# [Exercise requirements]
For the listing below, output exactly the lines from the line with "Sagas y series (276, 190)" up to and including the line with "授课信息 (1322, 348)", and no other lines.

# [Given information]
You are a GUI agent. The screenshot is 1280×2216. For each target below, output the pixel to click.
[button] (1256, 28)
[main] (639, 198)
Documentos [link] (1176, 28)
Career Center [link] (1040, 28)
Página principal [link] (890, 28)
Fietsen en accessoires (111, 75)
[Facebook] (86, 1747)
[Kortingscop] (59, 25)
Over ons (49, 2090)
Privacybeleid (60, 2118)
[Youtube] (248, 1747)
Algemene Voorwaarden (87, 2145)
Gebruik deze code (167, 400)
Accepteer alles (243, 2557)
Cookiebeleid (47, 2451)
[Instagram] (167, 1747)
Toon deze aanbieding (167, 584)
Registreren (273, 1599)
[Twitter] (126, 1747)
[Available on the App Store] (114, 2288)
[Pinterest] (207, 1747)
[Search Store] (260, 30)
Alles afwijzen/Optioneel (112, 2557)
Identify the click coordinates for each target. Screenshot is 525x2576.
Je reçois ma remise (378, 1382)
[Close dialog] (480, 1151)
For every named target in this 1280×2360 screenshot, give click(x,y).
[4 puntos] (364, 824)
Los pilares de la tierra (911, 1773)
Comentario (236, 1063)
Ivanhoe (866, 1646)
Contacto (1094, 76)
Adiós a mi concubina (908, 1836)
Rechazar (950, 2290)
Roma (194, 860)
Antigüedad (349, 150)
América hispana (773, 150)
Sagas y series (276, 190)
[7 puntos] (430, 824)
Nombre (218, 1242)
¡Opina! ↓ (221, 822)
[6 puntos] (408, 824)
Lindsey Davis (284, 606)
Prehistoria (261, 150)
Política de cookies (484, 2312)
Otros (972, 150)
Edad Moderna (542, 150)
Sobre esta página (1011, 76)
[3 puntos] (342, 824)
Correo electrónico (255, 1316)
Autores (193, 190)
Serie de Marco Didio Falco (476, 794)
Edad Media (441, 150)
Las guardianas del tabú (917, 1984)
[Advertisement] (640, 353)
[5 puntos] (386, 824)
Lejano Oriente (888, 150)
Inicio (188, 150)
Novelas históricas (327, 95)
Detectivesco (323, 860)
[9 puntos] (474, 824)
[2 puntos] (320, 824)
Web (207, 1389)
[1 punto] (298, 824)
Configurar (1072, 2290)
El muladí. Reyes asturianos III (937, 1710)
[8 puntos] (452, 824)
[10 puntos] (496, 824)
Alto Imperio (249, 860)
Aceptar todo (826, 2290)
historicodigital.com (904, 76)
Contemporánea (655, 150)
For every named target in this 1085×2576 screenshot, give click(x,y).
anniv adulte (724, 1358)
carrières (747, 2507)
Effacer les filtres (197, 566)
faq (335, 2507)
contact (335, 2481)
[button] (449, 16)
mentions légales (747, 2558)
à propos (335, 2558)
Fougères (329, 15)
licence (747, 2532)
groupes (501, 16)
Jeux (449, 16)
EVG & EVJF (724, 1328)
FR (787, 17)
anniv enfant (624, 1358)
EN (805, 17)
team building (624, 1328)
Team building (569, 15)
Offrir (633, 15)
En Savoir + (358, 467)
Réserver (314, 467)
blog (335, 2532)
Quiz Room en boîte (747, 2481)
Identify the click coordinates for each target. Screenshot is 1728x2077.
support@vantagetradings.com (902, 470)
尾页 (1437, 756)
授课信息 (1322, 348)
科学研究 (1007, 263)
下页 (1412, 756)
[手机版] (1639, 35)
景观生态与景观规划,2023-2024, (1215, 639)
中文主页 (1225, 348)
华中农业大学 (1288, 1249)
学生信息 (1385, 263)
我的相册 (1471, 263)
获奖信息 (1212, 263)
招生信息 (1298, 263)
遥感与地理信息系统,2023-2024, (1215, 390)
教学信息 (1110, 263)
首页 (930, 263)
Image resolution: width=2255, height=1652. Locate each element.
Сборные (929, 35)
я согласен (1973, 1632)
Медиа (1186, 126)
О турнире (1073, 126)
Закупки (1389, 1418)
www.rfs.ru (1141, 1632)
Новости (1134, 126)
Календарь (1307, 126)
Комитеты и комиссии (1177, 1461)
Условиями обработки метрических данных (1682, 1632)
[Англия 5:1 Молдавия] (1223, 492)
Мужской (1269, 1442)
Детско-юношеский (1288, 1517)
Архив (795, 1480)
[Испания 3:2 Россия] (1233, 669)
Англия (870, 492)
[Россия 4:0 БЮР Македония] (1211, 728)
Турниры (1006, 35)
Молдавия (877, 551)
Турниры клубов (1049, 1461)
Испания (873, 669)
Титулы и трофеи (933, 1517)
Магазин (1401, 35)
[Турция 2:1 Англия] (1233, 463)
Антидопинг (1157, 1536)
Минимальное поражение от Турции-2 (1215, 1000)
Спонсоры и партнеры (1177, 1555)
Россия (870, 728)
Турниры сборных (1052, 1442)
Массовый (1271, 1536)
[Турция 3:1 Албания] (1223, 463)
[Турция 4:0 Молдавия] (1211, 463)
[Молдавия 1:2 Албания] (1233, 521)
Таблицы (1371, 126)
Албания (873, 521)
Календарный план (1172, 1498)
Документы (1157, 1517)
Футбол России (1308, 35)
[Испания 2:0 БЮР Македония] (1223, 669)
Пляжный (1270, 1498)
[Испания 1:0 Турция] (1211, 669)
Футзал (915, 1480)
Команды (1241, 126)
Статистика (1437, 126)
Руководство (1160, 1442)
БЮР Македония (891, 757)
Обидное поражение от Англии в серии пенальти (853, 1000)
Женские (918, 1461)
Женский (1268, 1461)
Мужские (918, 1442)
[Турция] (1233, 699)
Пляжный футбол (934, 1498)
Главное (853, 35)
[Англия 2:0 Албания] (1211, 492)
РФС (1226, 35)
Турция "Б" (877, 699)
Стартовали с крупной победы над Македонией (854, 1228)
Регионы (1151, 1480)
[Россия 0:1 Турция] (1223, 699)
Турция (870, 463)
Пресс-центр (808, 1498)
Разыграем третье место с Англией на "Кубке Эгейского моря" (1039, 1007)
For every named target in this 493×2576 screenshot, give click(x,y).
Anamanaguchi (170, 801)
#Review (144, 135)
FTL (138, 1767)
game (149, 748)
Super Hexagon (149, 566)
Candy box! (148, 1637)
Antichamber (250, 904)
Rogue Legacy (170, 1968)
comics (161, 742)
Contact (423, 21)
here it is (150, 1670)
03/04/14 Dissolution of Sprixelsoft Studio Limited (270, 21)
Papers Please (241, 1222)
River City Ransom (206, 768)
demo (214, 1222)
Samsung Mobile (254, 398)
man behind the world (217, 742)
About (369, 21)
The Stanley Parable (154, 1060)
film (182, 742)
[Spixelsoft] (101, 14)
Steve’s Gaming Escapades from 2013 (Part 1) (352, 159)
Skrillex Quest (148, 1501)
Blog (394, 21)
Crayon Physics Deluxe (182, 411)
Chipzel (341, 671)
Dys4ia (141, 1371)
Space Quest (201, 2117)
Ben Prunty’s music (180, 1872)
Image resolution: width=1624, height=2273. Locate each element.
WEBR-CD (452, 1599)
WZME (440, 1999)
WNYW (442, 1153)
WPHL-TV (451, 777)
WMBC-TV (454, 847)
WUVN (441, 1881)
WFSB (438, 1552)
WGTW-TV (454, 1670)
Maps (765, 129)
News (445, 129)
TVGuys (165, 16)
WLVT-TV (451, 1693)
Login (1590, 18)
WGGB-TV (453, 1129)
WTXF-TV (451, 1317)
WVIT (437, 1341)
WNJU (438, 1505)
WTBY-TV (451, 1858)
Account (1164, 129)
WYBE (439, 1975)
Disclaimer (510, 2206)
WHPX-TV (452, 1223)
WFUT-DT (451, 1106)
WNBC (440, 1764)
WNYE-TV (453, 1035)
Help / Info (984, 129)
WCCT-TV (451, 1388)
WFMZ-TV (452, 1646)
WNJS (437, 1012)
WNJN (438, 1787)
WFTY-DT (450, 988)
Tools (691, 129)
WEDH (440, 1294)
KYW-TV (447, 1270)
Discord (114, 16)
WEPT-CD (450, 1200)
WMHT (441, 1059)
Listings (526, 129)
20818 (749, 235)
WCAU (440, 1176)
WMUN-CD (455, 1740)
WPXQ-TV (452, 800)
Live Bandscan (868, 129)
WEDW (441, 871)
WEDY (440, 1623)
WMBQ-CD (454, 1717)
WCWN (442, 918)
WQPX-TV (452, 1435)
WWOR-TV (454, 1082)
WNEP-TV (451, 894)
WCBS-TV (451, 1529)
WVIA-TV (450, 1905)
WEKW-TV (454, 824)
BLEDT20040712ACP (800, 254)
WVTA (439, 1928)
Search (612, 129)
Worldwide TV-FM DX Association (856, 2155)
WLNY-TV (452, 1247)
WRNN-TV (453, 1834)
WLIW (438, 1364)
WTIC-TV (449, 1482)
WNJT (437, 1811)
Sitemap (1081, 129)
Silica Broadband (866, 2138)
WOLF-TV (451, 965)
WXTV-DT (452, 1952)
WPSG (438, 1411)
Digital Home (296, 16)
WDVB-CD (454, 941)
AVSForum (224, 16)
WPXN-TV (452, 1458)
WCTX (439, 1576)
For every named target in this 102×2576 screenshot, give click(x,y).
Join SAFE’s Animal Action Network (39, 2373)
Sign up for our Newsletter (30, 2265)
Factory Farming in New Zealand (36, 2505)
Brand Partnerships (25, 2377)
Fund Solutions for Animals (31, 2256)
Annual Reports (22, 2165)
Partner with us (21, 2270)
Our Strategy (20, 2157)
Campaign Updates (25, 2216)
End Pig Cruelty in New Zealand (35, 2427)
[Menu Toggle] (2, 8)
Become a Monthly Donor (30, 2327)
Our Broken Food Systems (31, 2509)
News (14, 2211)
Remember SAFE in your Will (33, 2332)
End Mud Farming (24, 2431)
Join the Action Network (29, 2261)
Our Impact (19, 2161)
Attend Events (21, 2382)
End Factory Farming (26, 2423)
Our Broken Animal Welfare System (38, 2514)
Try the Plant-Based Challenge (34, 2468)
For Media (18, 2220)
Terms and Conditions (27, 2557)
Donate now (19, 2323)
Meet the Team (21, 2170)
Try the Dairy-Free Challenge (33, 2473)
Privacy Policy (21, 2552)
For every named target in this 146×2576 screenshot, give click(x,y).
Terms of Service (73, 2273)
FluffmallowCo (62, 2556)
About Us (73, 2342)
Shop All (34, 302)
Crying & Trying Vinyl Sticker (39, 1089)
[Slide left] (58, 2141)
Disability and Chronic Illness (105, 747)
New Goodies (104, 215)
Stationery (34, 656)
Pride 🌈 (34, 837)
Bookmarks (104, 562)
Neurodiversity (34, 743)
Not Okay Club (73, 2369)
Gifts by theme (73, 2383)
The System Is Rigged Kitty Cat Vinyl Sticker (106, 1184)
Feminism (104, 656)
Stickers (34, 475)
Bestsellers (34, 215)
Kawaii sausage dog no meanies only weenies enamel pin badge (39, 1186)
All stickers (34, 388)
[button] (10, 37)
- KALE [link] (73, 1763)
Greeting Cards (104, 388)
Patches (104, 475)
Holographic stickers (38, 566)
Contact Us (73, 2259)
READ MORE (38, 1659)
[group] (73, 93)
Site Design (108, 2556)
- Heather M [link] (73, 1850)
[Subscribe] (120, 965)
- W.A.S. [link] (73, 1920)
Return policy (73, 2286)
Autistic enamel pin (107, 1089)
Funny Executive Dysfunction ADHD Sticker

# [Exercise result]
Sagas y series (276, 190)
[7 puntos] (430, 824)
Nombre (218, 1242)
¡Opina! ↓ (221, 822)
[6 puntos] (408, 824)
Lindsey Davis (284, 606)
Prehistoria (261, 150)
Política de cookies (484, 2312)
Otros (972, 150)
Edad Moderna (542, 150)
Sobre esta página (1011, 76)
[3 puntos] (342, 824)
Correo electrónico (255, 1316)
Autores (193, 190)
Serie de Marco Didio Falco (476, 794)
Edad Media (441, 150)
Las guardianas del tabú (917, 1984)
[Advertisement] (640, 353)
[5 puntos] (386, 824)
Lejano Oriente (888, 150)
Inicio (188, 150)
Novelas históricas (327, 95)
Detectivesco (323, 860)
[9 puntos] (474, 824)
[2 puntos] (320, 824)
Web (207, 1389)
[1 punto] (298, 824)
Configurar (1072, 2290)
El muladí. Reyes asturianos III (937, 1710)
[8 puntos] (452, 824)
[10 puntos] (496, 824)
Alto Imperio (249, 860)
Aceptar todo (826, 2290)
historicodigital.com (904, 76)
Contemporánea (655, 150)
For every named target in this 1085×2576 screenshot, give click(x,y).
anniv adulte (724, 1358)
carrières (747, 2507)
Effacer les filtres (197, 566)
faq (335, 2507)
contact (335, 2481)
[button] (449, 16)
mentions légales (747, 2558)
à propos (335, 2558)
Fougères (329, 15)
licence (747, 2532)
groupes (501, 16)
Jeux (449, 16)
EVG & EVJF (724, 1328)
FR (787, 17)
anniv enfant (624, 1358)
EN (805, 17)
team building (624, 1328)
Team building (569, 15)
Offrir (633, 15)
En Savoir + (358, 467)
Réserver (314, 467)
blog (335, 2532)
Quiz Room en boîte (747, 2481)
Identify the click coordinates for each target. Screenshot is 1728x2077.
support@vantagetradings.com (902, 470)
尾页 (1437, 756)
授课信息 (1322, 348)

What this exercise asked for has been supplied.